Many holes in the ground aren’t necessarily long-term residences; they are dug to provide temporary safety from pursuers and extreme weather. A red fox, says Morse, might dig 10 or 15 quick-escape security dens in an area of less than 100 acres, but it actually sleeps out in the open.
Natal dens, on the other hand, are dug solely for reproduction. Coyotes, wolves, and foxes construct complex systems with multiple chambers and entrances for use only during the young-rearing season. (Lone among the canids, kit foxes of arid western regions use underground dens year-round.) Frequently, says Merlin, these animals will excavate a number of intricate natal dens and move the pups to a different den to escape fleas and ticks, or if the den is discovered by humans or other predators. And it’s not just four-footed animals that go underground with the kids. Burrowing owls line old mammal burrows with cow chips, grass, and feathers for a nest chamber, and belted kingfishers excavate nesting tunnels as long as 15 feet in the banks of rivers and creeks.
But those who spend serious time in their underground homes dig the most impressive catacombs. Prairie dogs and badgers build subterranean superhighways up to 10 feet wide at depths of up to 30 feet. Groundhogs and marmots fashion elaborate burrow systems accessed by numerous “plunge holes”—hidden shafts that they can dive into at a moment’s notice. If you’re hiking across alpine fields in the West or meadows and pastures in the East, watch for these often camouflaged openings, lest you step in one and wrench an ankle or knee.
In the desert Southwest, says Merlin, pack rats and pocket gophers dig separate chambers for defecation, sleeping, and food storage. Staying underground does more than keep them cool; it keeps them alive. “For a little animal like that,” Merlin explains, “the more you’re aboveground, the easier it is for somebody to get you.”

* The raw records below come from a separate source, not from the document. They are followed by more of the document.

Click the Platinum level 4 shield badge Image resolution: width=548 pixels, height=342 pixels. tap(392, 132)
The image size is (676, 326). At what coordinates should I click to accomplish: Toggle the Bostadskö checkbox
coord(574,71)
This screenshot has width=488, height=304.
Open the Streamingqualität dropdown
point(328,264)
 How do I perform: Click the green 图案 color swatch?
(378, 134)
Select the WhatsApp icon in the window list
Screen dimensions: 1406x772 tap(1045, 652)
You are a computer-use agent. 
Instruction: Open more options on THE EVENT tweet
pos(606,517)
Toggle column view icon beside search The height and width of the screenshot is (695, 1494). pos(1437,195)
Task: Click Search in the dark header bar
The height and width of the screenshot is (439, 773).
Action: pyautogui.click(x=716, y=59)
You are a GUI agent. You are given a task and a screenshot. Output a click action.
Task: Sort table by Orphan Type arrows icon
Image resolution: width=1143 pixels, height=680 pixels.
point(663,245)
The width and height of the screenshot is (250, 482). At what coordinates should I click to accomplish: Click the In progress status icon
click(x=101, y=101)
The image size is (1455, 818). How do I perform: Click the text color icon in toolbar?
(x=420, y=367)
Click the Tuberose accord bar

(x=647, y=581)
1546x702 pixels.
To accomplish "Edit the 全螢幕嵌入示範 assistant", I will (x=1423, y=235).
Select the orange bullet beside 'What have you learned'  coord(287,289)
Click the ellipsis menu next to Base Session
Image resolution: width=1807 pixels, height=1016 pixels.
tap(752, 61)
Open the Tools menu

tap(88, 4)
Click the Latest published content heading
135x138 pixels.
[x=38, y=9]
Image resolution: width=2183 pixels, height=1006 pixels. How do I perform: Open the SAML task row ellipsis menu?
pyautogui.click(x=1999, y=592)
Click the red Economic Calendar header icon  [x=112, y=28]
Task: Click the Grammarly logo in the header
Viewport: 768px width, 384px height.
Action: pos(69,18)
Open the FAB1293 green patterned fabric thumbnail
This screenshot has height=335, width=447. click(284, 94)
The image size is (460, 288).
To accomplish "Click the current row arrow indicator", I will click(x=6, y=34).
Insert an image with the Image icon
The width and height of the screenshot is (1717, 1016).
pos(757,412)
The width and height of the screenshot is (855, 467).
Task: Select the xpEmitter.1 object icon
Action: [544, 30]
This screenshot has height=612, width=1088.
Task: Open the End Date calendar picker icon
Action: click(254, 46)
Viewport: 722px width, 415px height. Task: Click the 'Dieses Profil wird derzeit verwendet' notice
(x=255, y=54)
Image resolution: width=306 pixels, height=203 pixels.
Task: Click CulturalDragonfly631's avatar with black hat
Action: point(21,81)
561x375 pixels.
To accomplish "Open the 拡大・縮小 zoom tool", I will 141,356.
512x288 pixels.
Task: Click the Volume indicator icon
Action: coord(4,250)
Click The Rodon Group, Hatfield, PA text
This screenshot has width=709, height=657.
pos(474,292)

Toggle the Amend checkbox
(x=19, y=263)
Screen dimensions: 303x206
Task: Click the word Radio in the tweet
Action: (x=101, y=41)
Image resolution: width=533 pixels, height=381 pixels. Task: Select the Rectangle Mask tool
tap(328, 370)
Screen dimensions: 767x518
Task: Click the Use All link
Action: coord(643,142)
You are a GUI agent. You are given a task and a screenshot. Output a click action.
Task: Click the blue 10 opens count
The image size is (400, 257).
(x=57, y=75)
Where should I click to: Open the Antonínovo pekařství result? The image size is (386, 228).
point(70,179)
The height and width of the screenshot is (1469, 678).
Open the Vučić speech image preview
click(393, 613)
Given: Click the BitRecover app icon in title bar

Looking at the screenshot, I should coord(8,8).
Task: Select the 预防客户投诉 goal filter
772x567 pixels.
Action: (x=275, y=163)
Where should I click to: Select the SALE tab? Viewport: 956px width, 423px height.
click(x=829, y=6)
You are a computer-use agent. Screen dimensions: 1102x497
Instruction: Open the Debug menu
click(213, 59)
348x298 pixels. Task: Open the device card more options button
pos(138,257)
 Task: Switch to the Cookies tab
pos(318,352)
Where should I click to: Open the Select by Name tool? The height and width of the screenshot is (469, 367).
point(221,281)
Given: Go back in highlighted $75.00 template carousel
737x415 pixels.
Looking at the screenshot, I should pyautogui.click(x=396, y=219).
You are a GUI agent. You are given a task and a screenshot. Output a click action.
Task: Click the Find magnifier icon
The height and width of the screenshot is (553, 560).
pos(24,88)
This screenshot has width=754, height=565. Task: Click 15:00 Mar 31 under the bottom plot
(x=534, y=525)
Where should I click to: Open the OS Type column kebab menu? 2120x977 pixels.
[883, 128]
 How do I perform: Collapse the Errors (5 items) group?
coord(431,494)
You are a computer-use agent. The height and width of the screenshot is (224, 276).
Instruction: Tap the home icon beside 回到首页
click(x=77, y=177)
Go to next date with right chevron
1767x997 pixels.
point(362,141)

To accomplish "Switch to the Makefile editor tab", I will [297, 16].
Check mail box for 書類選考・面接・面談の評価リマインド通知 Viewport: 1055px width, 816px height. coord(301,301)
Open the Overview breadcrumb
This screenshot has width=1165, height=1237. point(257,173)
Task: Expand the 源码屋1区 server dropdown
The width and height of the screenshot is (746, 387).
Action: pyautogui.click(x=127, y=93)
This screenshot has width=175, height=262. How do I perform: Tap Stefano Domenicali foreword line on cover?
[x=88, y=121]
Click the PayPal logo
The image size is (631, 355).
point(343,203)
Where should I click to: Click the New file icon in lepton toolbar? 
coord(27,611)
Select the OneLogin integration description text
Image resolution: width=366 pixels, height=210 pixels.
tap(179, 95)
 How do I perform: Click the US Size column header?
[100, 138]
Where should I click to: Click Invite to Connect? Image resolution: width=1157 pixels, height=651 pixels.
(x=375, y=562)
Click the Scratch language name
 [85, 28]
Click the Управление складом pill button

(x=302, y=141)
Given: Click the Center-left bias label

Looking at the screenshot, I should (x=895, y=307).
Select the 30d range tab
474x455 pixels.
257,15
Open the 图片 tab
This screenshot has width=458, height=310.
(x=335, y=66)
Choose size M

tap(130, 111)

Insect burrows often serve double duty, offering security plus the perfect trap for unsuspecting prey. The tiger beetle larva tunnels into the ground, then plugs the entrance with the seamless camouflage of its flat head. When a smaller insect blunders by, the tiger beetle larva snatches it with powerful jaws and drags it into the lair. The trap-door spider takes the ruse to an architectural height by capping a burrow with a door constructed of soil, saliva, and silk, and camouflaged with moss, leaves, and small sticks. Silken hinges on the rear edge allow the spider to crack open the door at night and pounce on nearby prey.